Below are the entries; return exactly the line with "Unpin the Thumbnails panel with pin icon" and every later line, without anything else.

[Opening Raw data section]

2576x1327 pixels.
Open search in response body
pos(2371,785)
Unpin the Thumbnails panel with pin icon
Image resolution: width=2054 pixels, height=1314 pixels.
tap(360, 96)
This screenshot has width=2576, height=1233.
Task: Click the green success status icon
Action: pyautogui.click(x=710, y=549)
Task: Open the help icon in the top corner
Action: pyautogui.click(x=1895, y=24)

[Closing Raw data section]

* Result:
Unpin the Thumbnails panel with pin icon
Image resolution: width=2054 pixels, height=1314 pixels.
tap(360, 96)
This screenshot has width=2576, height=1233.
Task: Click the green success status icon
Action: pyautogui.click(x=710, y=549)
Task: Open the help icon in the top corner
Action: pyautogui.click(x=1895, y=24)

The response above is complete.